◆ What you will do:
(1) Decide whether each statement agrees with the article on iRobot's object recognition: (a) the software is trained by showing the model about 1,000 objects; (b) each pixel requires about 10 billion floating-point operations; (c) the iRobot team presented its work at a conference in California. Answer yes or no for each, quoting the deciding words of the article.
(2) Copy the article on iRobot's object recognition word for word, from "Wait, why would" up to and including "around the dander.".

◆ Document section:
·····

GTC 2013 We know that all of the objects in the picture below are chairs, right? But show this picture to a computer and see what happens. Getting computers to recognise generic objects is a hugely difficult task that’s complicated by variations of the same object (club chairs vs. office chairs vs. folding chairs) and by other objects in the computer’s field of view that can confuse the machine.
Wait, why would a computer need to sit on a chair? (Source: iRobot)
Researchers at iRobot have been working hard on object recognition. iRobot is best known as the company behind the Roomba roving dust-buster bot, but it has been doing a lot more than just moving around the dander.
At last week’s GPU Technology Conference in California, a team from iRobot claim to have developed the first real-time generic object recognition algorithm. It’s based on the Deformable Part Model (DPM), which is based on the idea that objects are made of parts, and the way those parts are positioned in relation to one another is what defines a person from a chair or a car from a boat.
The "deformable" term in the name of this model is key – it refers to the ability of this model to understand that parts of the same object will look very different when viewed from various angles. One example used in the academic paper Object Detection with Discriminately Trained Part Based Models [PDF] (by Felzenszwalb, Birshick, McAllester and Ramanan) explains how the model can correctly identify a bicycle when viewed head-on or from the side.
A hundred-thousand calculations per pixel or 10 billion per image
Not surprisingly, the concepts and maths that are the foundation of the DPM are highly complex. But they make the DPM robust when dealing with viewing angles, different scales, cluttered fields of view, and other visual noise that would confound other algorithms. After the software is trained, which consists of showing the model about 1,000 objects in order to learn that particular class of objects, it can identify complex objects with a high rate of accuracy. As long as you don’t need to do it quickly, that is.
Running DPM is highly compute-intensive. Each pixel requires about 100,000 floating-point operations, 10,000 reads from memory and 1,000 floating-point values stored. A VGA image consumes 10 billion floating-point ops, loads a billion floats and stores 100 million. For more context, using the LINPACK benchmark as a metric, an iPad 2 can crank out 1.65 billion floating-point ops a second, while a middling desktop i5 system can drive around 40. So while it’s compute-intensive, it’s not insurmountable.

·····

◆ Listing:
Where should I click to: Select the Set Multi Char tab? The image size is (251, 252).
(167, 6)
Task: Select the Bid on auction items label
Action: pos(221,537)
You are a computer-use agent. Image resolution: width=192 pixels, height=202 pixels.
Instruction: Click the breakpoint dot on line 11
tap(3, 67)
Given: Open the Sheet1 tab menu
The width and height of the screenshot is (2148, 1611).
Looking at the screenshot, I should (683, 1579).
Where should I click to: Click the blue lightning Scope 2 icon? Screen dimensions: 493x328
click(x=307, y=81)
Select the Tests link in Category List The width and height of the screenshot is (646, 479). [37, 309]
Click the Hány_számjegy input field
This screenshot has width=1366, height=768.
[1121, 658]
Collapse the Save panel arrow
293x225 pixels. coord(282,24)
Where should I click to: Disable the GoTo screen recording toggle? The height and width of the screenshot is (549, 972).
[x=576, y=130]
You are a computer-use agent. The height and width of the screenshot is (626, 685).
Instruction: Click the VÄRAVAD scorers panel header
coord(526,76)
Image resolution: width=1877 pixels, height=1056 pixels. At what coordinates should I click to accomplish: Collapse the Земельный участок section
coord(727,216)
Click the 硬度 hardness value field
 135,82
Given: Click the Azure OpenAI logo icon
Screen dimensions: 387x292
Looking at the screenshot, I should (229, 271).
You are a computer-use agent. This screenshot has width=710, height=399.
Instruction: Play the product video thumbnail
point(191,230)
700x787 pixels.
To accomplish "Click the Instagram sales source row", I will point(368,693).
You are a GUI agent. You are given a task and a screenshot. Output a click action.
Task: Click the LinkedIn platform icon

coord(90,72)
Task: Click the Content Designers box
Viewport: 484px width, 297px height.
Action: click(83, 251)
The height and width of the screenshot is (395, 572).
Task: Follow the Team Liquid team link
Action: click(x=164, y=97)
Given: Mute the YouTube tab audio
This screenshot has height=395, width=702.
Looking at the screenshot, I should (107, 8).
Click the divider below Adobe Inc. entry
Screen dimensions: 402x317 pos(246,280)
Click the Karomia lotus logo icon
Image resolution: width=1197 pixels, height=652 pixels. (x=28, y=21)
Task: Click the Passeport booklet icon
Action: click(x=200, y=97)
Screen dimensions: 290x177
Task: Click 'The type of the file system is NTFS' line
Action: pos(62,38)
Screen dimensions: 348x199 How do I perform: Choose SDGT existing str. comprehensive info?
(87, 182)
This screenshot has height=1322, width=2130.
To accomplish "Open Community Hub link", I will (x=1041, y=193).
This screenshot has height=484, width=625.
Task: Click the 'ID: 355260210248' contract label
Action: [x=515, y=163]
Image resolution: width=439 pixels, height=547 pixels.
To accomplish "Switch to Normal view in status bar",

·····

◆ Solution set:
(1)
(a) Yes: "showing the model about 1,000 objects in order to learn that particular class of objects"
(b) No: "Each pixel requires about 100,000 floating-point operations"
(c) Yes: "At last week’s GPU Technology Conference in California"

(2)
Wait, why would a computer need to sit on a chair? (Source: iRobot)
Researchers at iRobot have been working hard on object recognition. iRobot is best known as the company behind the Roomba roving dust-buster bot, but it has been doing a lot more than just moving around the dander.